Мне показалось, что этот новый наблюдатель народной жизни вынес оттуда тоже что-то новое, бодрое, что под рубахой длинноволосого странника нет-нет иногда нечаянно звякнет железная кольчуга бойца. Боец, несомненно, чувствовался и тогда в скромном бытописателе «низов», протестующих натур «люмпен-пролетариата», оригинальном мстителе, проникнутом стремлением судить верхние классы с заранее приготовленным приговором: «Нет прощения!»
Говорили о книге Ницше «Так говорил Заратустра», и опять мне показалось, что увлечение Горького «ницшеанством» было не то что «приятием» идей Ницше, но являлось соприкосновением с ним в той части, которая касалась «суда» над европейской культурой. В результате длинной и увлекательной беседы получилось, что главным образом говорил Горький, а все собравшиеся с большим интересом слушали.

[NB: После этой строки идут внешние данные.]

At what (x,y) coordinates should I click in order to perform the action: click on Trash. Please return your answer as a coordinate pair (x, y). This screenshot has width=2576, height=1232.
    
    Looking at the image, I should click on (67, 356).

Не все были согласны с ним, в особенности С., стремившийся оправдать буржуазию, но речи молодого писателя были своеобразны, смелы и ярки, тем более что пересыпал он их еще более яркими, образными, художественными иллюстрациями из своих еще свежих тогда впечатлений, наблюдений и приключений пешехода. Говоря об изменившихся понятиях в толще народной, рассказал маленький эпизод, происшедший за время его пешего путешествия через землю войска Донского.

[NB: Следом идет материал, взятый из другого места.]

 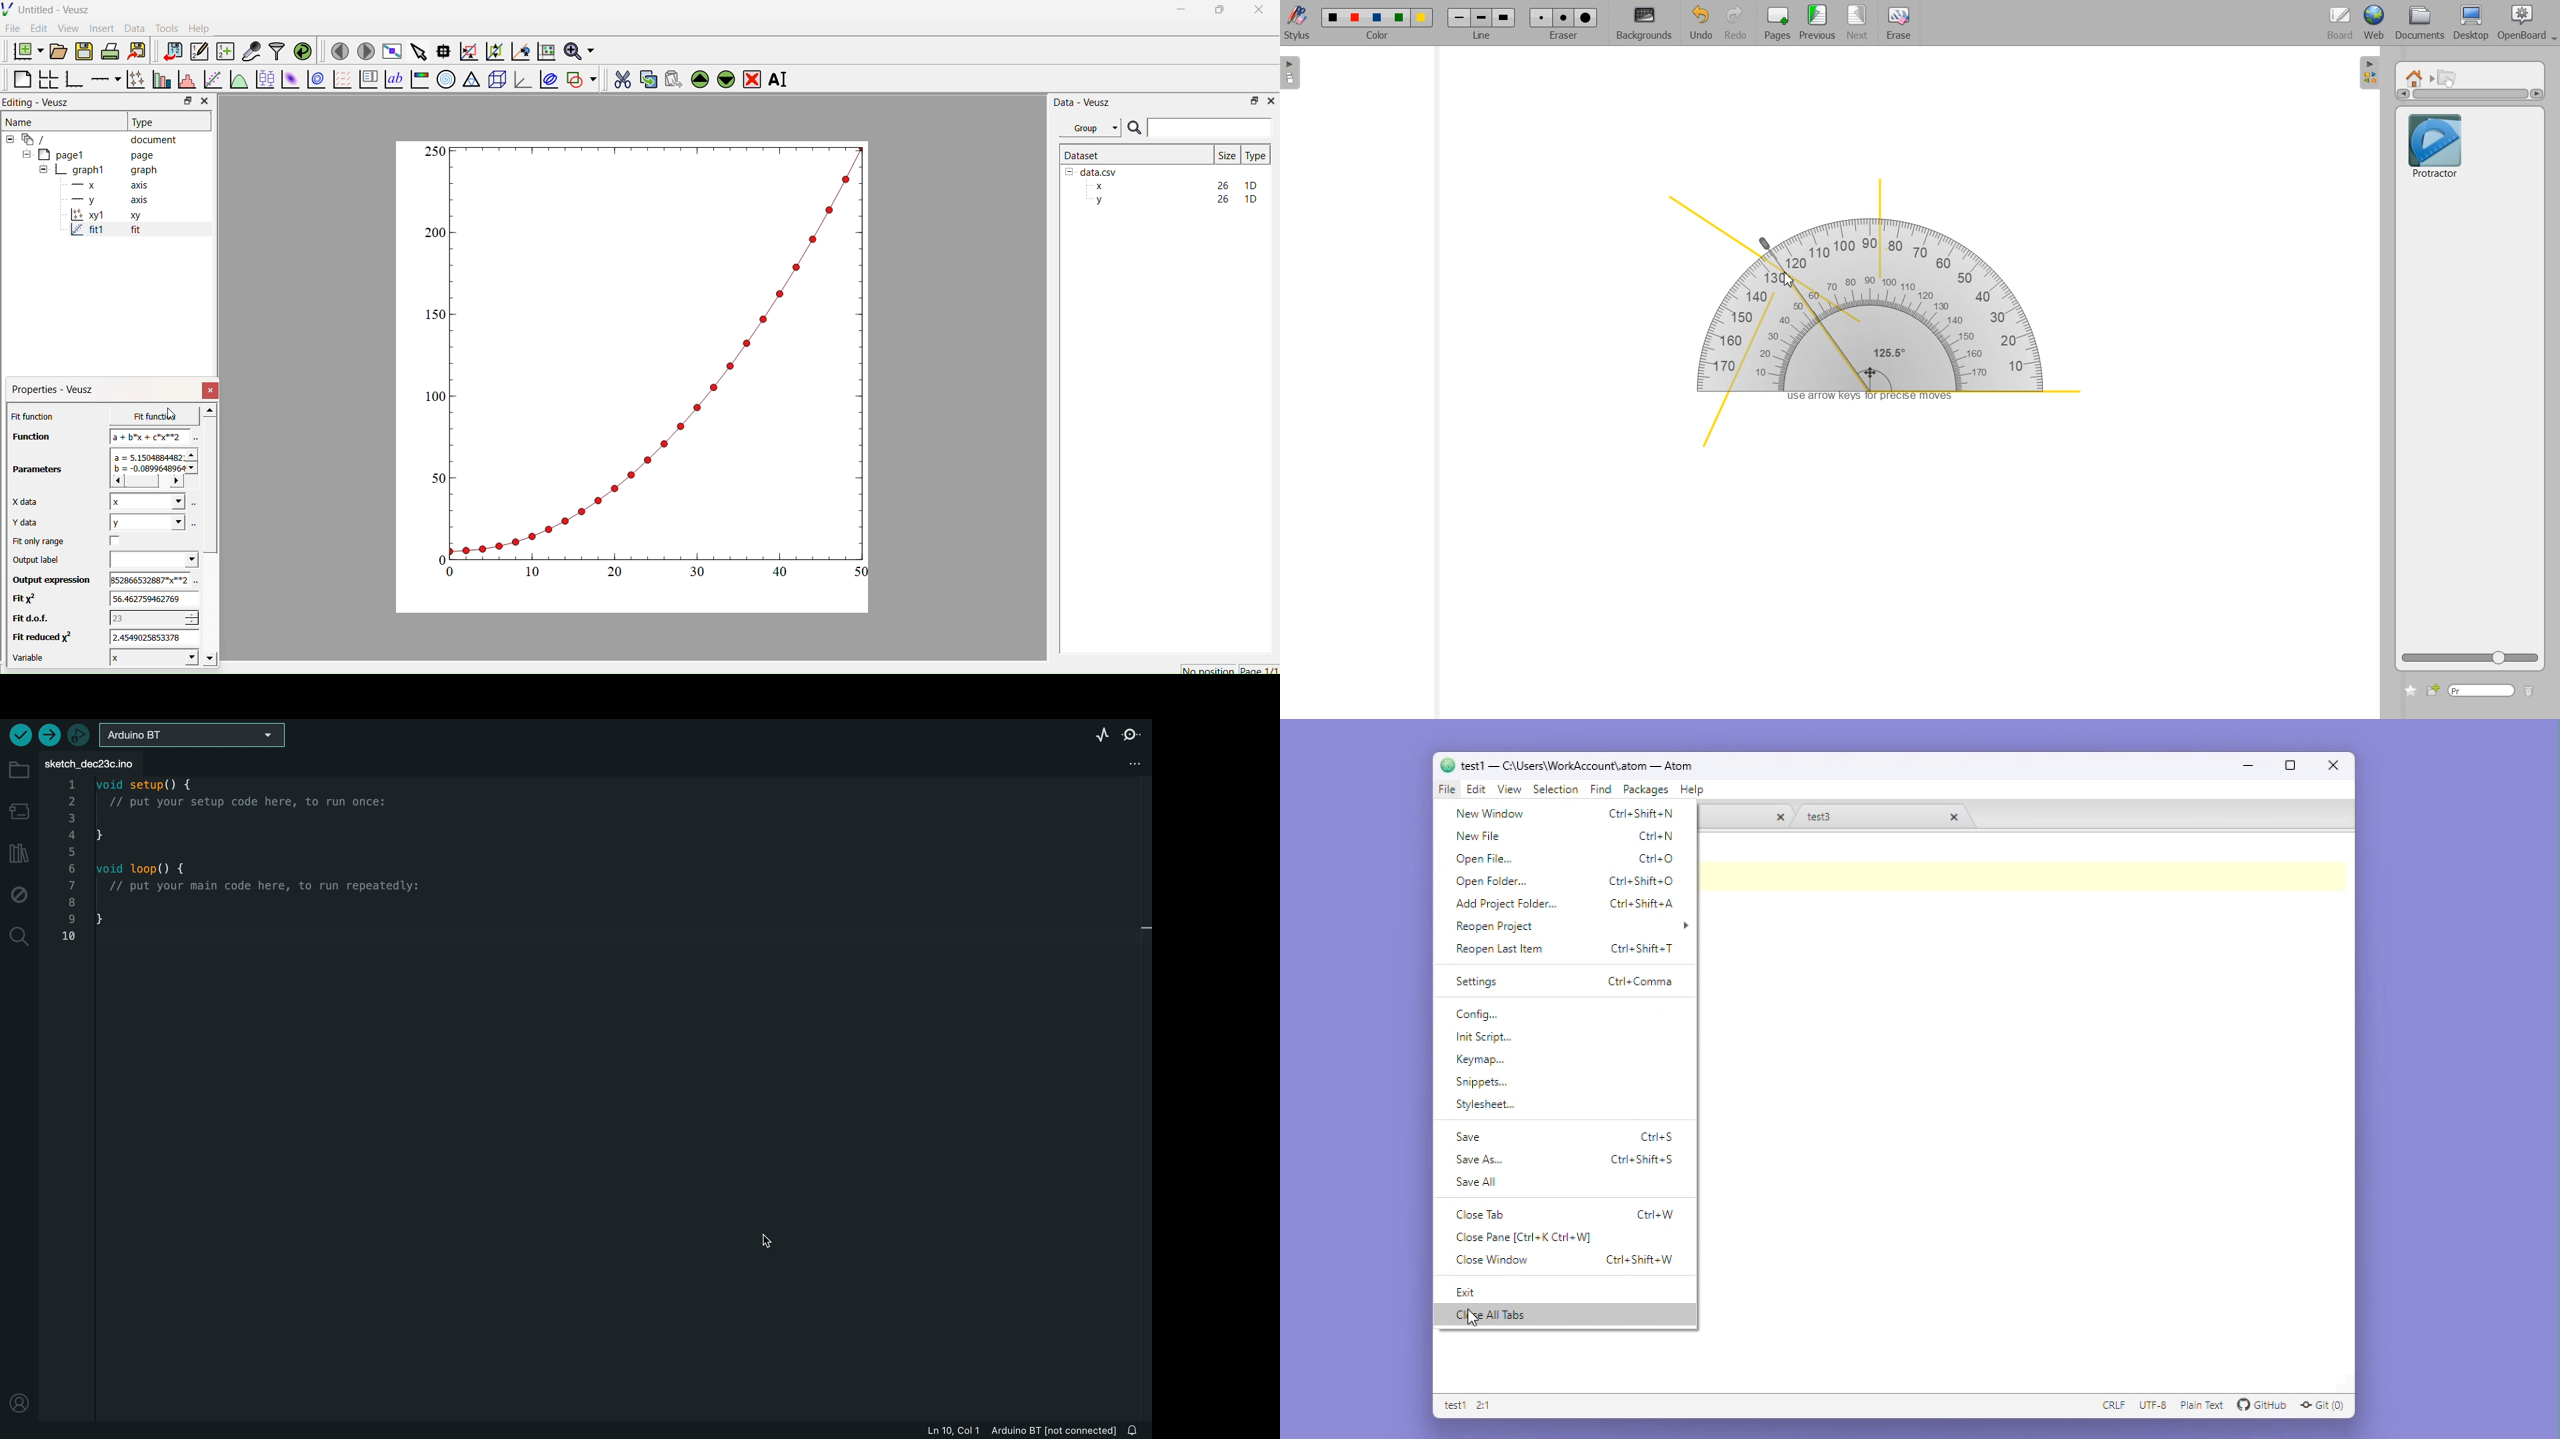 I want to click on Export to graphics format, so click(x=137, y=52).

— Зашел я ночевать в одну станицу… большая станица и богатые казаки, хорошо живут. Посмотрели на меня, пустили. Стал я разговаривать. Заинтересовались. Стали и мне свои нужды и обиды выкладывать. Жалуются на всякие земельные утеснения, «москалей» ругают. Я им и сказал: «Ведь у вас есть сабли?» — «Есть!» — «Так что же вы?» — «А як же царь?» — возразили мне. Ну, тут я про царя им немножко поговорил. Наутро прислали за мной от станичного атамана, и слушателей моих — казаков — позвали тоже, в качестве свидетелей. Вышел атаман, посмотрел на меня, сморщился, ничего не спросил, а прямо к свидетелям: «Правда ли, что проходящий насчет сабель и тому подобное и про царя говорил?» Тут один из них, бравый такой усач, прищелкнул каблуками, ус закрутил и за всех отрапортовал: «Никак нет, не говорил и про царя не казав! Да неужели ж мы позволили бы ему, голодрапанцю, такое про царя говорить?»